Topic: 2023-Climate Change and Public Health
Country: Turkey
Delegate Name: Rocco Morrow

Climate Change has proved itself to be a disastrous and deadly global phenomenon. Not only is it destroying natural beauties and habitats, but it is also responsible for a rise in infectious diseases. The effects of climate change have expanded geographical areas in which mosquitoes inhabit. Mosquitoes carry such infectious diseases as dengue fever and malaria. Natural hazards such as air quality, unsafe drinking water, and extreme natural events have taken precedence in the minds of many, with lots of people worried about climate change and how its effects will hurt the world. With this in mind, it is important to look at the preventative measures that Turkey has taken in creating a better and much greener earth.

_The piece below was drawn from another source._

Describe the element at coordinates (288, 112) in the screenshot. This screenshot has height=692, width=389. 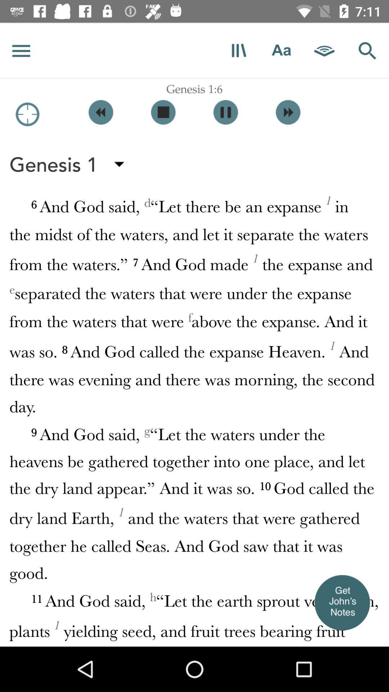
I see `go forward` at that location.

The people of Turkey were subjected to some horrible things in 2021. The country was wrought with the heaviest wildfires and rains that they had seen in centuries. Due to this, many people were killed, many businesses and places of residence were destroyed, and many people began to worry. In lieu of this, Turkey decided to ratify the Paris Agreement on climate change, and vowed to get to a net zero carbon emissions by 2054. According to the World Bank, “The MoU provides a framework for the World Bank and other signatories to provide technical assistance and additional development financing of $3.2 billion and to help mobilize private finance for projects supporting Türkiye’s enhanced nationally determined contributions (NDCs) and Long-Term Strategy (LTS) towards achieving carbon neutrality by 2053.” With this in mind, Turkey stands to serve as a point of research and learning for other countries as of how to combat global climate change.